Nito Busca a su Mamá

Nito se asomó al espejo del arroyo. Su lindo pico de pato se reflejó en el agua.

Por la orilla venía caminando Camila, seguida por sus cuatro patitos.

—Cuac, cuac —iban diciendo— Nos vamos a nadar, ¡cuác!

—¿Mami? —preguntó Nito.

A Camila se le erizaron las plumas y abrió las alas para que los pompones amarillos se escondieran debajo.

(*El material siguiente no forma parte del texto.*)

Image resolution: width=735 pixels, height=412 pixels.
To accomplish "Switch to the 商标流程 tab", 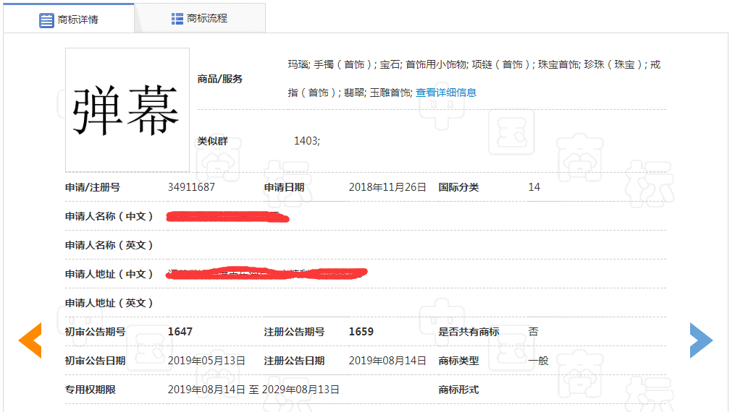I will tap(206, 19).
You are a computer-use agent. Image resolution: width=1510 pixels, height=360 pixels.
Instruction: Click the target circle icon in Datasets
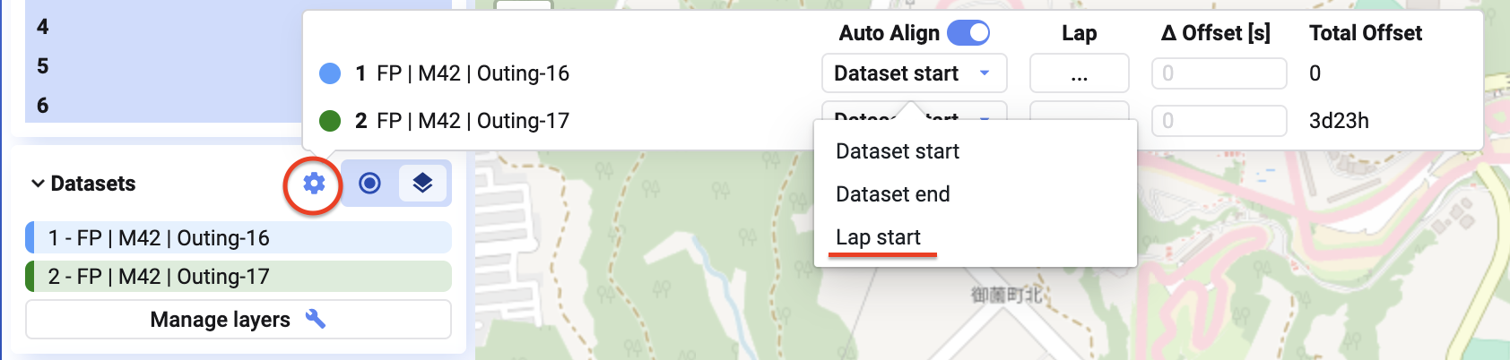[x=369, y=184]
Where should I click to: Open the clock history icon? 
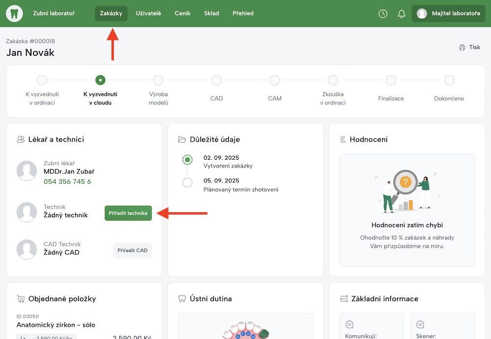coord(383,14)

—¡Atrás, bicho feo! —graznó.

—¡Atrás, atrás! —corearon los patitos.

Nito los miró y después se miró las patas. Las de adelante y también las de atrás. No, no eran como las de ellos. Además, ninguna mamá iba a asustarse tanto al ver a su hijo. Y como Camila parecía estar a punto de repartir picotazos, Nito prefirió deslizarse en el arroyo y alejarse de ella.

El agua era fresca y le gustaba nadar, pero se sentía muy triste… ¿Es que él no tenía mamá? Y si tenía… ¿dónde estaba?

Un chapoteo cercano lo distrajo. La nutria Ramona estaba tratando de pescar su desayuno cuando se encontró, de pronto, frente a Nito.

—¡Quick! —chilló, sobresaltada, ante el raro visitante.

—¿Mami? —volvió a preguntar Nito, bastante dudoso.

—¿Mami? ¿Qué mami? —dijo Ramona con los bigotes de punta— Mis hijitos no tienen pico, ni patas como esas… El pelo… bueno, sí, se parece un poco. Pero estoy bien segura de que no soy tu mami. ¡Y ni pienso invitarte a desayunar conmigo! ¡Fuera, fuera!

Más triste que antes, Nito siguió la corriente, de vuelta al nido donde se había despertado, completamente solo, esa mañana.

Antón, el castor, trabajaba como siempre en su dique cuando lo vio pasar.

—¡Qué castor más raro! —pensó. Pero tenía trabajo de sobra, y no podía perder tiempo charlando con castores picudos y sin cola… Aunque le gustaría saber cómo haría para cortar troncos y ramitas sin unos dientes tan grandes y fuertes como los suyos…

Nito se metió en el nido, donde estaban aún los restos del huevo que le había servido de cuna.

—Mami… —suspiró al acostarse en el piso cubierto de hojas y pedruscos. Una lágrima gorda empezó a resbalar por su mejilla. Otra la siguió. Al rato, estaba rodeado de charquitos salados. Si no era pato, nutria ni castor… Camila tenía razón: era un bicho raro, feo, ¡horrible, horrible, horrible! ¡Y, además, sin mamá! Y cuanto más pensaba, más lloraba.

Unos ruidos afuera lo asustaron muchísimo. Eran voces que sonaban fuerte, pasos que hacían crujir los guijarros, quebraban ramitas y aplastaban la hierba.

Temblando, se fue al fondo de la cueva-nido.

—Allí, soltála allí —dijo un hombre, señalando un recodo del arroyo.

—Sí, por aquí la encontramos. El nido debe estar cerca —añadió la mujer, apoyando una jaula en el suelo.

—Ella lo hallará, no te preocupes.

—¡Menos mal que Fido no la llegó a tocar, pobrecita!

—Sí, hubiera sido una pena que la lastimara… El veterinario dijo que en esta época suelen tener crías…

—¡Ay, ojalá que sus bebés estén bien, todo el día solos!

—¡Esperemos que sí! Bueno, a ver…. afuera, señora, y disculpe…

Nito oía las voces sin entender nada, pero sabía que lo mejor era quedarse quietito y callado hasta que los ruidos se fueran.

Ya empezaban a alejarse, ¡qué suerte! Se sintió mejor. Pero justo cuando empezaba a sentirse a salvo, algo oscureció la entrada. El corazón le dio una vuelta carnero adentro del pecho y, por un ratito, hasta se olvidó de respirar. Un cuerpo largo y suave, parecido a una nutria, se deslizó por el túnel y un pico de pato asomó ante los ojos de Nito.

—¡Hijito! —murmuró Rina— ¡Qué suerte que estás bien! ¡Estuve tan preocupada por vos!

—¡MAMI! —gritó Nito, ya sin ninguna duda.

Porque Rina Ornitorrinca era igualita, igualita, a él.